Aberdeen University Football Club is an association football team representing the University of Aberdeen.

==History==

===Early years===
The University Club was formed in 1872 and became members of the SFA in 1904. Aberdeen University has qualified to the main section of the Scottish Cup competition three times. In 1907, Aberdeen University lost 5–1 to Raith Rovers at Kirkcaldy whilst in 1925 the Club travelled to Dundee United only to go down 5–1 in the first Round. The only home tie played by the Uni after qualifying was in 1913 when the visitors were Peebles Rovers. In front of 2000 spectators, Aberdeen University lost 3–0.

For 1954–55, 1955–56, and 1956–57, the SFA scrapped the qualifying rounds, and put all entrants into the first round proper. The Uni lost in the first round every time, but in 1954–55 did take Girvan F.C. to a replay.

In season 1963–64, the university clinched the prestigious local amateur knockout competition, the Bowie Cup, for the first time. The following season saw the university enter the Scottish Amateur Cup for the first time only to suffer defeat in the first Round at the hands of Doune Castle. Their defence of the Bowie Cup came to an end against Cove Rangers. At this time a great rivalry existed between the university and, at that time, fellow amateurs Cove Rangers.

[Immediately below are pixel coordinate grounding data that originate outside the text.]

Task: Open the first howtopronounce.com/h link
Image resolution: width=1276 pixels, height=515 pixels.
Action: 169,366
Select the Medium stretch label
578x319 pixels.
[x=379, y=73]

The 1960s were a prolific time for the university led by coach Tudar Hale who later left to take up an appointment in England. In 1969 Dr Eric Farr took over as Coach and led the university to further success at SUSF and Amateur level. Key players of the era were captain John McGrory, vice-captain Dave McWilliam, Alex Ingram, Phil Williams, Roy Pilgrim, Norrie Stuart and Robin Mitchell, all of whom were University internationalists. In 1969, the club was also awarded the Allender Memorial Trophy as the most outstanding Club within the Athletic Association.

Aberdeen came close to regaining the Queen's Park Shield in the early-1980s but the real highlight of these times was the university's victory over Deveronvale in an Aberdeenshire Cup replay which set up a clash with a strong Aberdeen side. This was the year Aberdeen went on to win the European Cup Winners Cup and almost 1000 turned out at Kings to see the university suffer a narrow 2–0 defeat. The Aberdeen team included Bryan Gunn in goal, Willie Falconer and Andy Watson. The previous year Aberdeen had again lost out narrowly to Peterhead who had a certain Joe Harper leading the line. There was some success at Universities level with the Uni second team claiming the Paterson Trophy for the first time in 1982–83.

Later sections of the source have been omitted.